*What is needed*: From the line with "Contact (279, 2496)" through the line with "11.5 (56, 536)", repeat the entries verbatim, both end lines included, and add nothing.

*Records for the task*:
····················

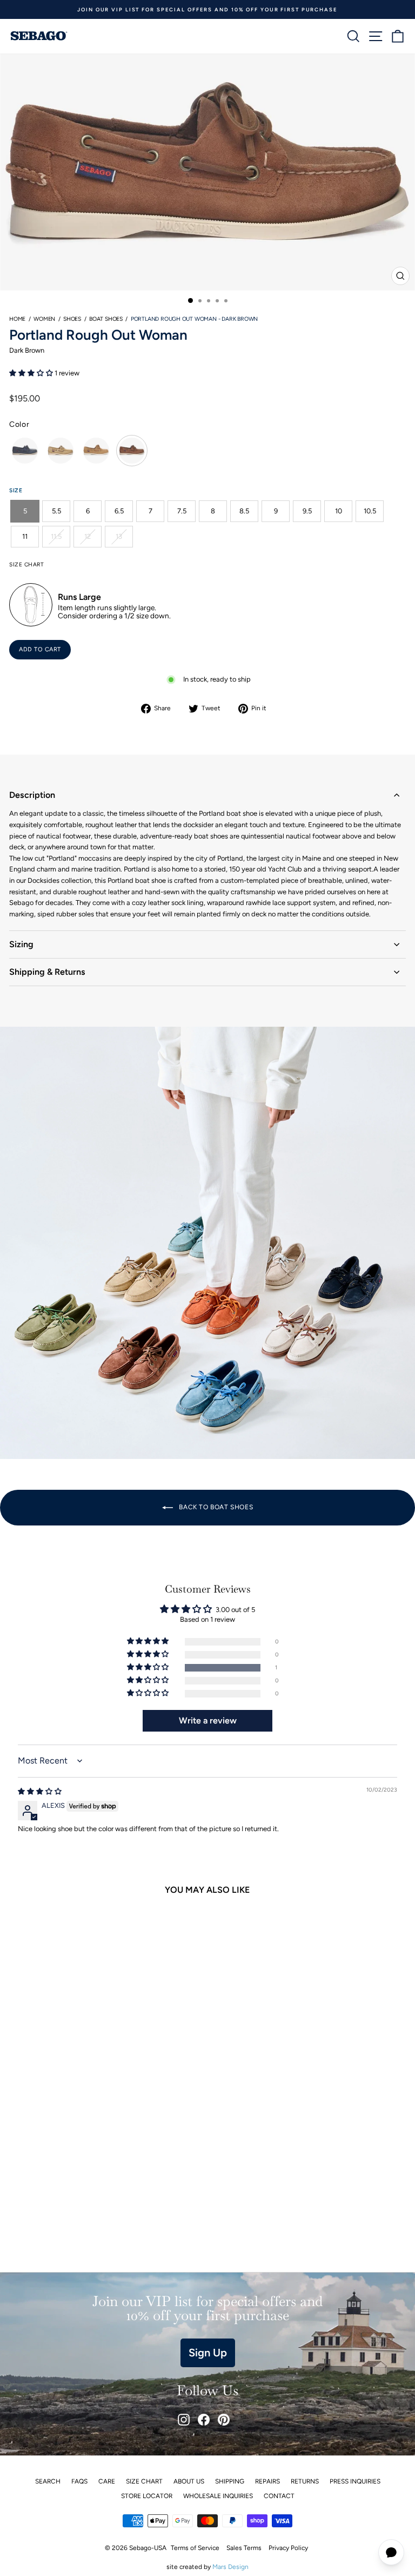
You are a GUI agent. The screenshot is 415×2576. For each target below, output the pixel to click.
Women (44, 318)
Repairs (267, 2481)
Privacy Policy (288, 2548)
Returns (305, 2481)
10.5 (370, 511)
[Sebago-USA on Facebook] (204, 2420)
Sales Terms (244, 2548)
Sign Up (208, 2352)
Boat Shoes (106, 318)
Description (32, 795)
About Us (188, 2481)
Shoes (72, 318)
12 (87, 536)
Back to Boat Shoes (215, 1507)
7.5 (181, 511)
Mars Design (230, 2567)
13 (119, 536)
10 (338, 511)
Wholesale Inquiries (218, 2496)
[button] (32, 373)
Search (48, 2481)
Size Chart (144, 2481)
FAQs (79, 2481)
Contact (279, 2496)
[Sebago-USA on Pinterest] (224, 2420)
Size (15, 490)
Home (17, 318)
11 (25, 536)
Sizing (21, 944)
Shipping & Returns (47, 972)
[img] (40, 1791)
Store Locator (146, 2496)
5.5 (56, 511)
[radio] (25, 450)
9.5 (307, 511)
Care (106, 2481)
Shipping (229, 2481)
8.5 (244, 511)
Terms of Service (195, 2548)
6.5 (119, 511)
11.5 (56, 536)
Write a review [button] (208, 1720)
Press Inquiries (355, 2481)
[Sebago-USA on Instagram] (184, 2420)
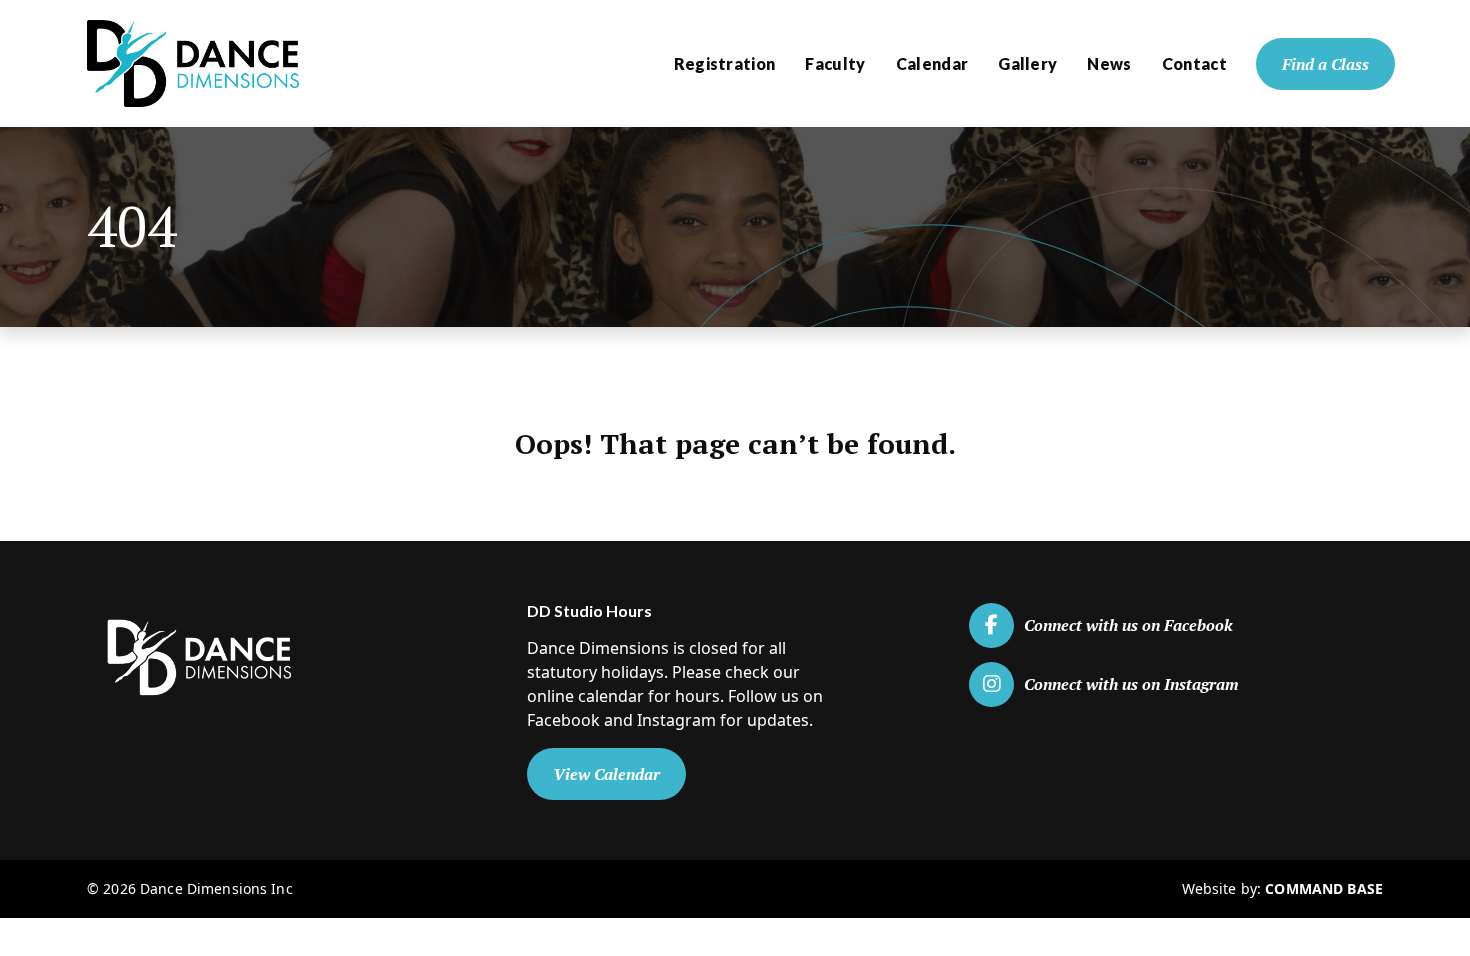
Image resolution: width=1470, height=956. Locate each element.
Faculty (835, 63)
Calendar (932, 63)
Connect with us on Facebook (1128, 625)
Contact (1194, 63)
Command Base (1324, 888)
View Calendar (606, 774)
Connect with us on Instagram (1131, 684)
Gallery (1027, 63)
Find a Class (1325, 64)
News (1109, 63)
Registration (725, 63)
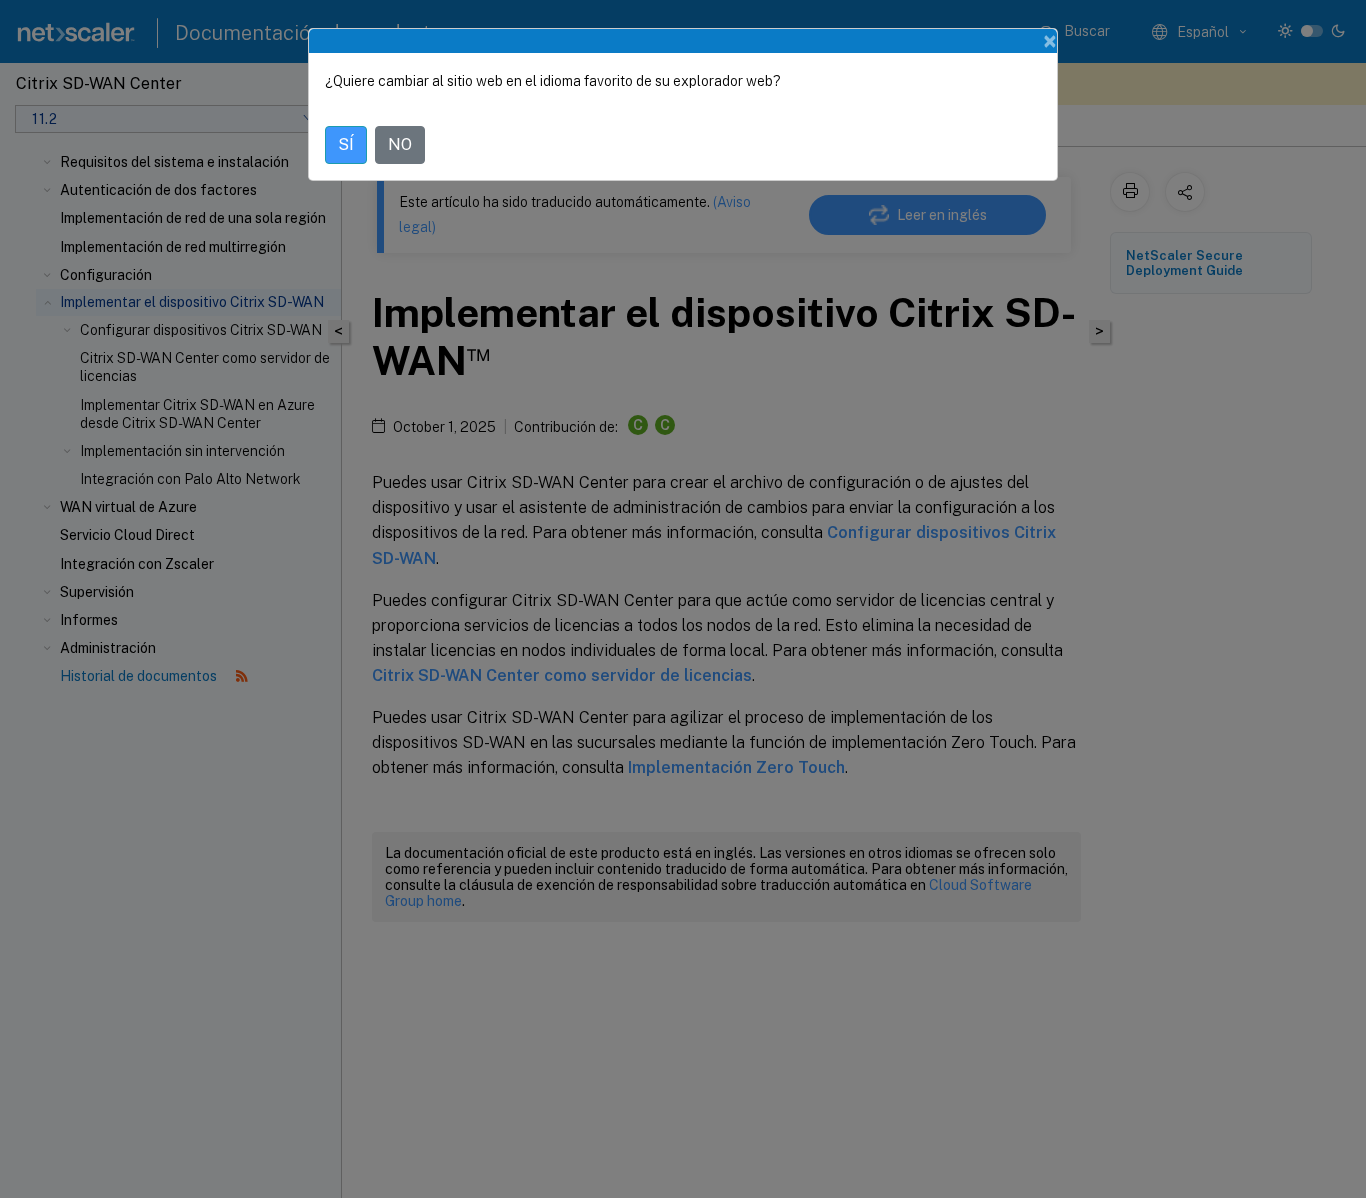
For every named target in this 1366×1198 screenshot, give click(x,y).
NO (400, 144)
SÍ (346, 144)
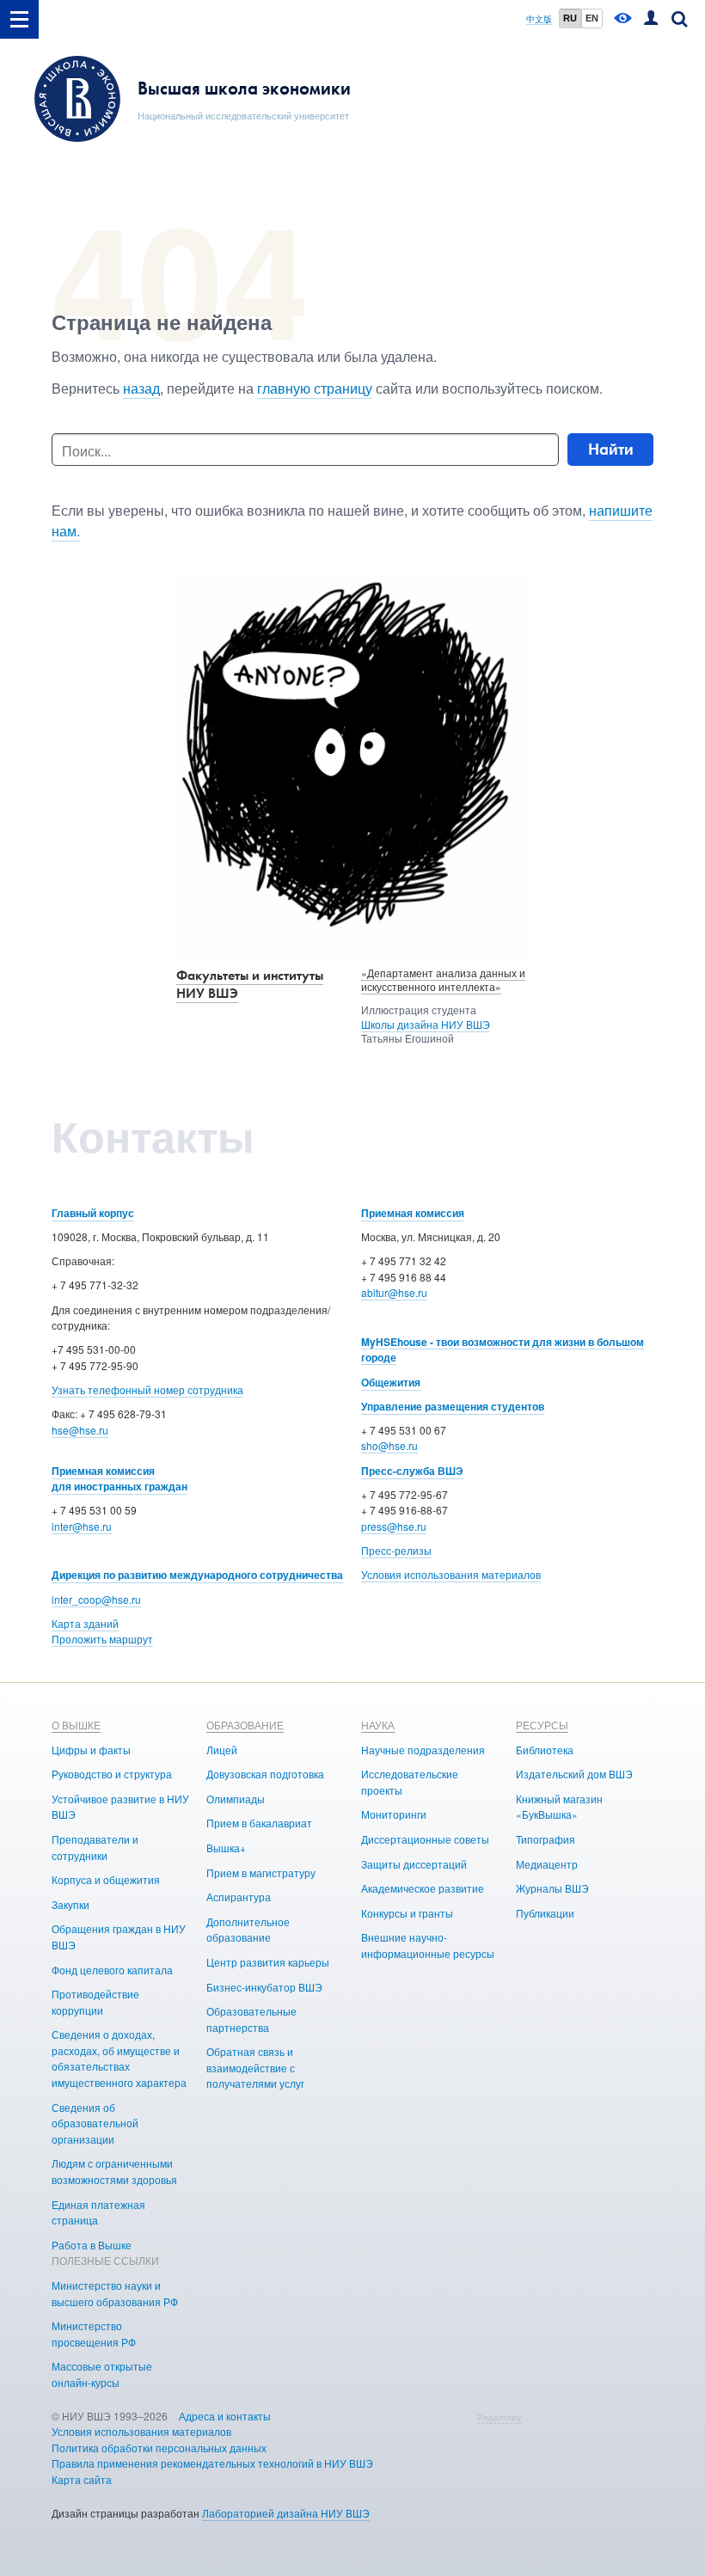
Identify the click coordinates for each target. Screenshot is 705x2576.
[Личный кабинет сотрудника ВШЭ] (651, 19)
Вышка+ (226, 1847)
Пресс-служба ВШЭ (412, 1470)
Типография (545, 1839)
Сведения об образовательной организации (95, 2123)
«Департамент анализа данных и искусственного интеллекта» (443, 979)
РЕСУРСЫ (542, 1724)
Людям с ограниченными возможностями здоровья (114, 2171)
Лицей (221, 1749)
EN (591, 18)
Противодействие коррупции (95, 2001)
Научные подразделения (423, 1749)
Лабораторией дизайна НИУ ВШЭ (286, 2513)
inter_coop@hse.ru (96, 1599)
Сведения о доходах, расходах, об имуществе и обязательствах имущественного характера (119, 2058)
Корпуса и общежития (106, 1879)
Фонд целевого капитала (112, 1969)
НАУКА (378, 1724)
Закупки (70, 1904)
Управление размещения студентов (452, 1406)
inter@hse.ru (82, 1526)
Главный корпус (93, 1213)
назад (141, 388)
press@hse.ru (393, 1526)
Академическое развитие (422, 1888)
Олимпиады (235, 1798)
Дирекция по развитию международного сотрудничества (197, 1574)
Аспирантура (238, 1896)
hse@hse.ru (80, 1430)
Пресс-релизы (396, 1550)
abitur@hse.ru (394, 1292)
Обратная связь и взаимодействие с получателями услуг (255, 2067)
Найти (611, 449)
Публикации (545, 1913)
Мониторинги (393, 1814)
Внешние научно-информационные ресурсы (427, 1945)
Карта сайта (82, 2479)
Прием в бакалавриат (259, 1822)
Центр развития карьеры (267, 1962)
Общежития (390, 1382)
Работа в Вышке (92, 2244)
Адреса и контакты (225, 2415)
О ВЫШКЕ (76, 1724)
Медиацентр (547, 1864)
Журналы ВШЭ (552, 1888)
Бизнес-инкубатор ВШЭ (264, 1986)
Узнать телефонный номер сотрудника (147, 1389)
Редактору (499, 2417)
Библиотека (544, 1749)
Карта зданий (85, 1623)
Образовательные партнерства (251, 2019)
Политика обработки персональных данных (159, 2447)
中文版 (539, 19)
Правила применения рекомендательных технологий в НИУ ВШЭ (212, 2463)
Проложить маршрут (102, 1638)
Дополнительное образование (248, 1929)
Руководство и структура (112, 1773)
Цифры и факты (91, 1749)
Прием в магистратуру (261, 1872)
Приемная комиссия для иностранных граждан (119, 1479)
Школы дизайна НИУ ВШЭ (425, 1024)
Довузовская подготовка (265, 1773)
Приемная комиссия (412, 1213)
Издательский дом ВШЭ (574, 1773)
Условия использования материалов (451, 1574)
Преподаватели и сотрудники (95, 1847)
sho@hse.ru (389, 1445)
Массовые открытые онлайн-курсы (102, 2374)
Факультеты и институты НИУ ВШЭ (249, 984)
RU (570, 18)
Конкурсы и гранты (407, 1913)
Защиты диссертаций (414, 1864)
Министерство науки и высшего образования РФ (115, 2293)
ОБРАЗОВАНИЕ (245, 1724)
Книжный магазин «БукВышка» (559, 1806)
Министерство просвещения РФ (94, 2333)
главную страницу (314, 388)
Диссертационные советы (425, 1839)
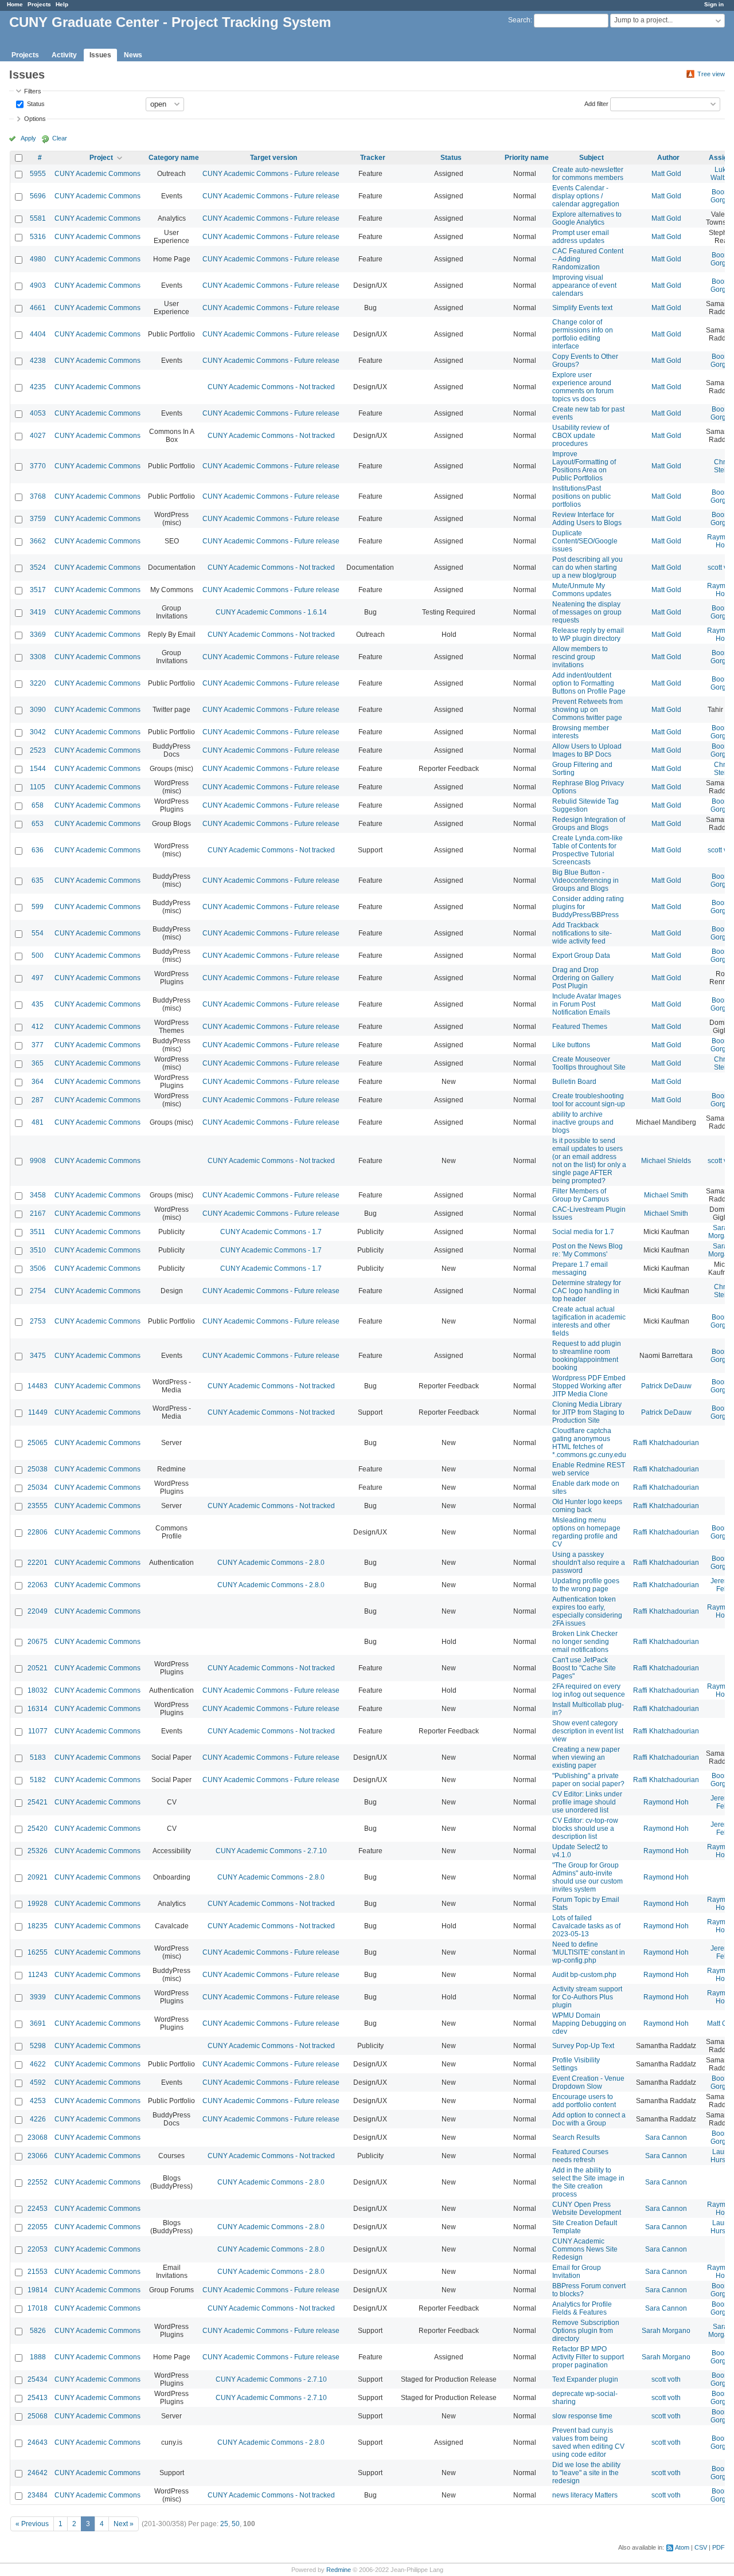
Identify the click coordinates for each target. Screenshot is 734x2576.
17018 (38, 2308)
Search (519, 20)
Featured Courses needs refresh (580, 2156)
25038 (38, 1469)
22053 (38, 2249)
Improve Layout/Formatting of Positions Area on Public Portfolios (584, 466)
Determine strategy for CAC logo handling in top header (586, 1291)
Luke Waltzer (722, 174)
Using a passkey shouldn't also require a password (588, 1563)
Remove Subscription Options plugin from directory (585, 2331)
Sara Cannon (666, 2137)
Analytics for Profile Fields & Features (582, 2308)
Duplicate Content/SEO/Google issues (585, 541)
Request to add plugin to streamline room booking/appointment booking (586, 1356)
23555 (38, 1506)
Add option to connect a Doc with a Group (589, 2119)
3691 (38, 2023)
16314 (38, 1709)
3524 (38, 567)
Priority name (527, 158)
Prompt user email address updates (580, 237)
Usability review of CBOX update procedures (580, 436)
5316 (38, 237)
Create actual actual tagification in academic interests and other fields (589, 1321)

····················

*Exercise answer*:
Contact (279, 2496)
[Sebago-USA on Pinterest] (224, 2420)
Size (15, 490)
Home (17, 318)
11 (25, 536)
Sizing (21, 944)
Shipping & Returns (47, 972)
[img] (40, 1791)
Store Locator (146, 2496)
5.5 (56, 511)
[radio] (25, 450)
9.5 (307, 511)
Care (106, 2481)
Shipping (229, 2481)
8.5 (244, 511)
Terms of Service (195, 2548)
6.5 (119, 511)
11.5 (56, 536)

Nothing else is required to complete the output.